BACKGROUND & AIMS: :The objective of this study was to investigate the expressions of angiogenic factors and elucidate their angiogenic and prognostic roles in hepatocellular carcinoma (HCC) with background of hepatitis B virus (HBV). We evaluated microvessel density (MVD) of HCC, and investigated immunohistochemical expression of vascular endothelial growth factor (VEGF), angiopoietins (Ang-1 and Ang-2), and matrix metalloproteinases-9 (MMP-9) in 67 specimens of surgically resected HCC, which were all positive for hepatitis B surface antigen. We investigated the relationship between their expressions and clinicopathological factors or prognosis. The microvessel density (MVD) of tumor tissue and surrounding normal liver tissue was 93.1 +/- 43.8/mm2 and 30.4 +/- 14.8/mm2, respectively. The MVD of well-differentiated HCC was significantly less than that of poorly differentiated HCC. MVD was positively correlated with VEGF and Ang-2 expression (P = 0.0023 and 0.0265, respectively). There was less tumor recurrence in low Ang-2 and low MMP-9 group than high Ang-2 and/or high MMP-9 group (P = 0.002). In Cox regression model, portal vein thrombus and intrahepatic metastasis was the risk factors of tumor recurrence (P = 0.003 and 0.001, respectively). Our study showed that the expression of VEGF and Ang-2 were positively correlated with MVD. Ang-2 expression and/or MMP-9 expression might be a significant predictive factor for recurrence after resection in HCC patients with the background of HBV.
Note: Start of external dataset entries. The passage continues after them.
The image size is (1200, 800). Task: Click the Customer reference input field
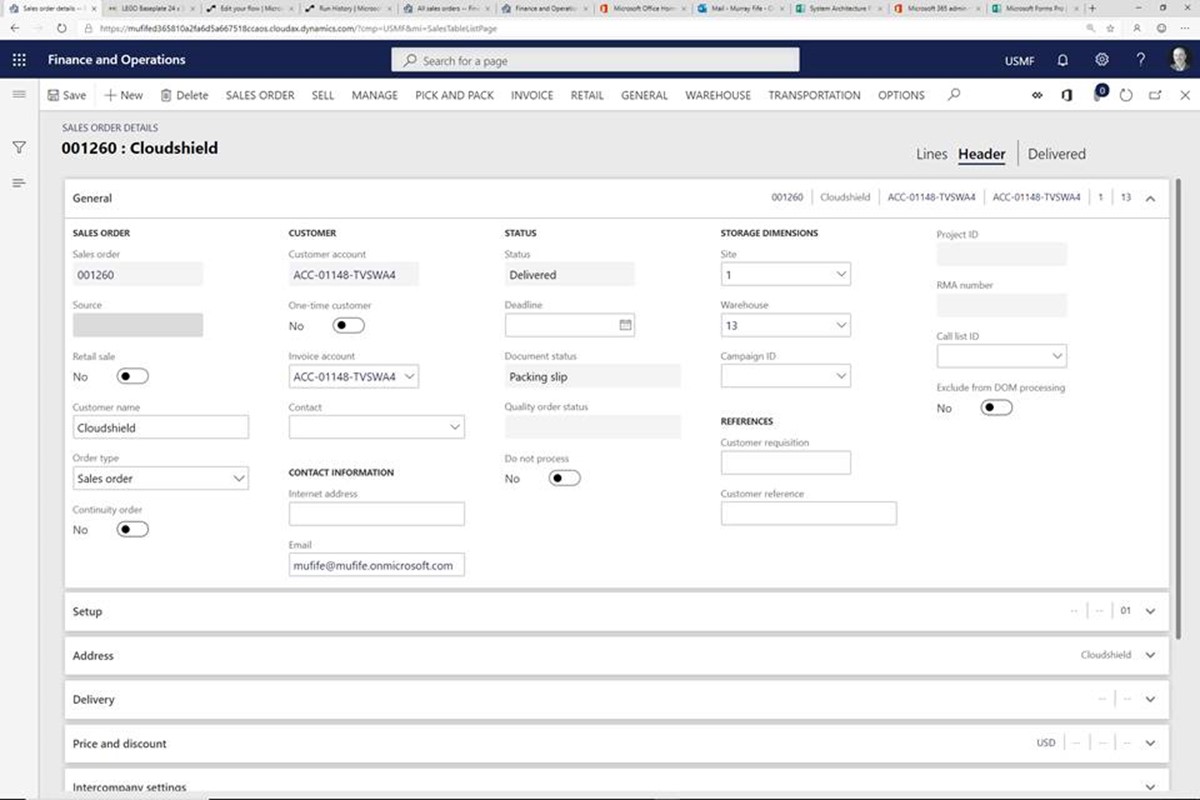coord(808,514)
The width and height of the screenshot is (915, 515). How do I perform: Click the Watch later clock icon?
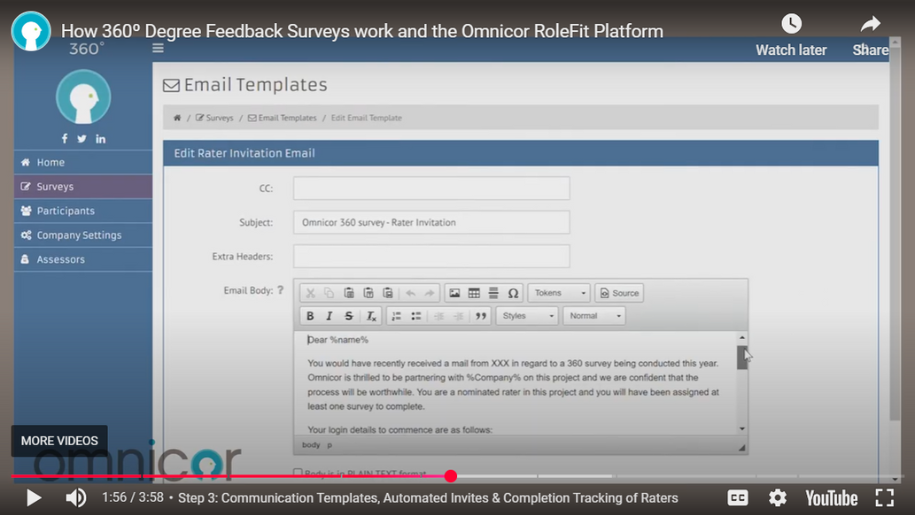(x=791, y=24)
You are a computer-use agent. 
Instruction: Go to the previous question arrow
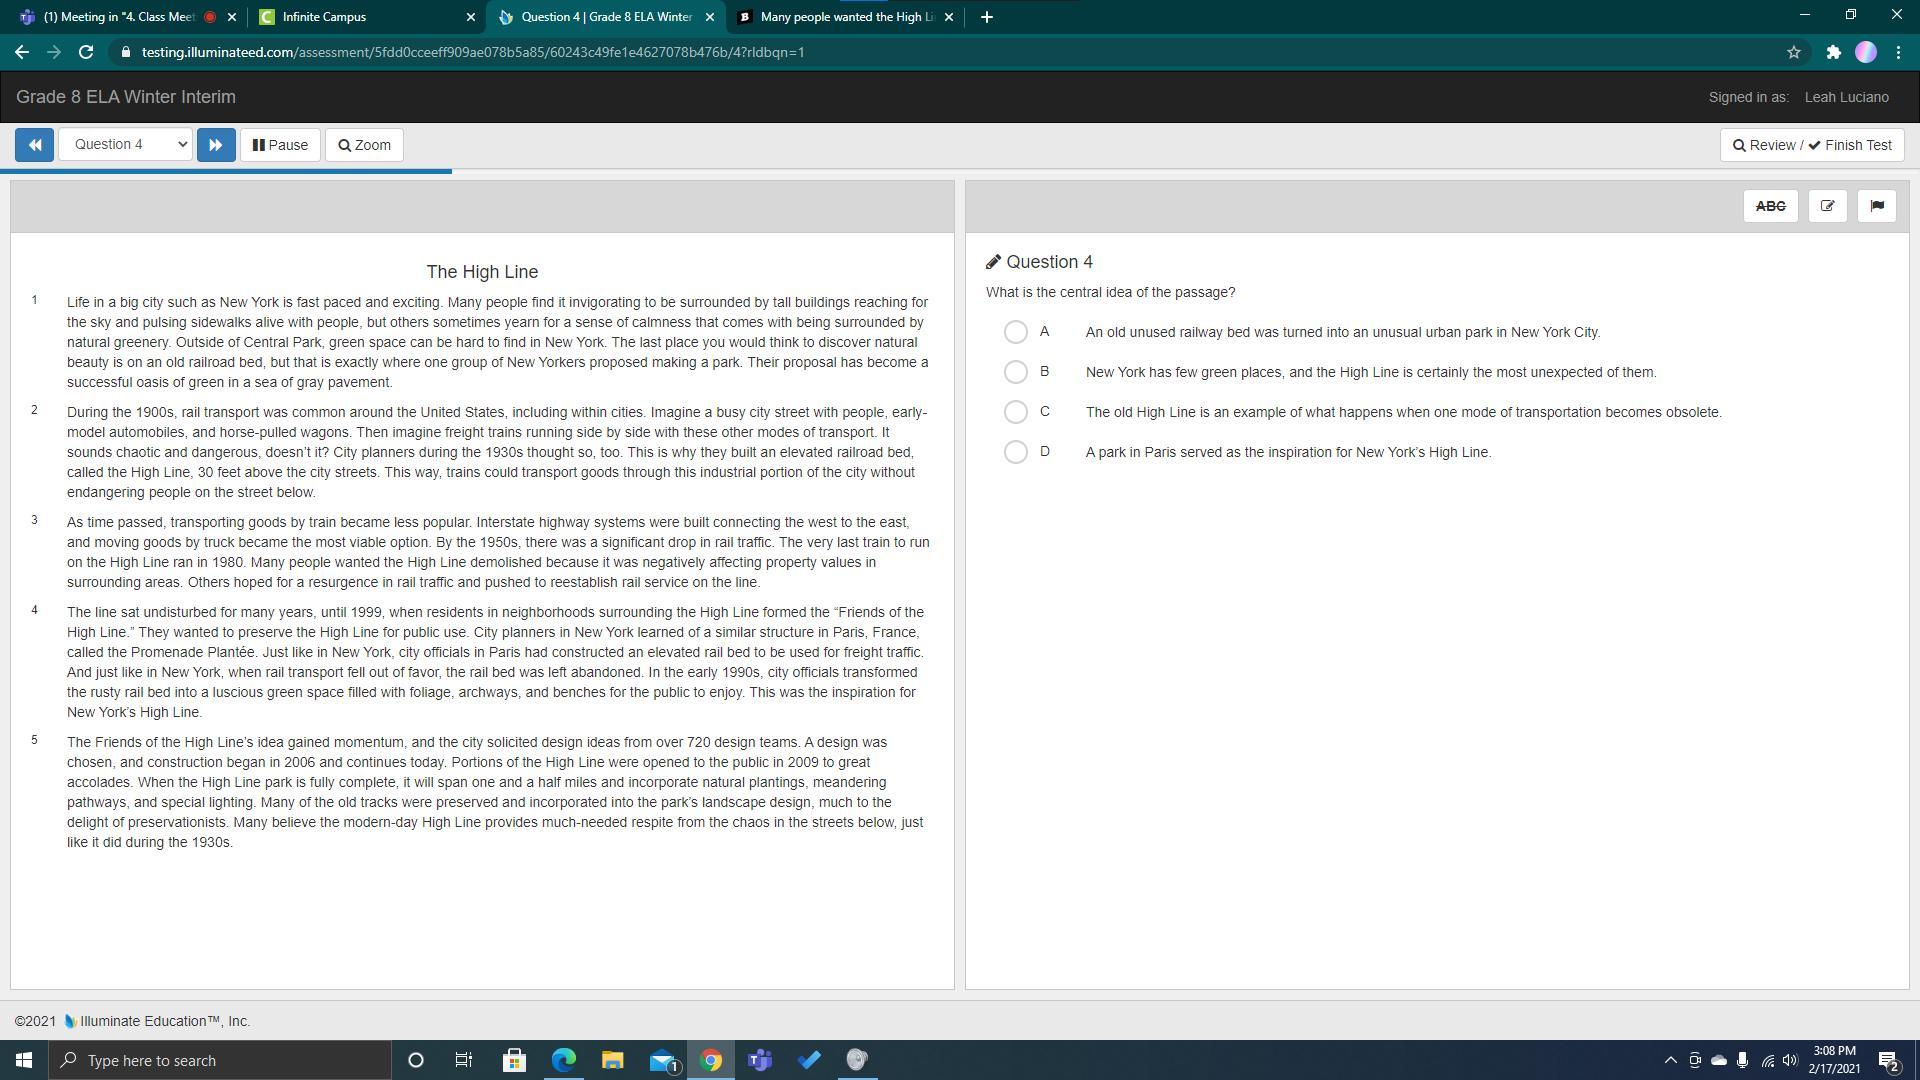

背景与目标： : 这项研究的目的是研究血管生成因子的表达，并阐明其在具有乙型肝炎病毒 (HBV) 背景的肝细胞癌 (HCC) 中的血管生成和预后作用。我们评估了HCC的微血管密度 (MVD)，并在67例手术切除的HCC标本中研究了血管内皮生长因子 (VEGF)，血管生成素 (Ang-1和Ang-2) 和基质metalloproteinases-9 (MMP-9) 的免疫组织化学表达。乙肝表面抗原。我们调查了它们的表达与临床病理因素或预后之间的关系。肿瘤组织和周围正常肝组织的微血管密度 (MVD) 分别为93.1 +/- 43.8/mm2和30.4 +/- 14.8/mm2。高分化HCC的MVD明显小于低分化HCC。MVD与VEGF和Ang-2表达呈正相关 (分别为P = 0.0023和0.0265)。低Ang-2和低MMP-9组的肿瘤复发率低于高Ang-2和/或高MMP-9组 (P = 0.002)。在Cox回归模型中，门静脉血栓和肝内转移是肿瘤复发的危险因素 (分别为P = 0.003和0.001)。我们的研究表明，VEGF和Ang-2的表达与MVD呈正相关。Ang-2表达和/或MMP-9表达可能是HBV背景的HCC患者切除后复发的重要预测因素。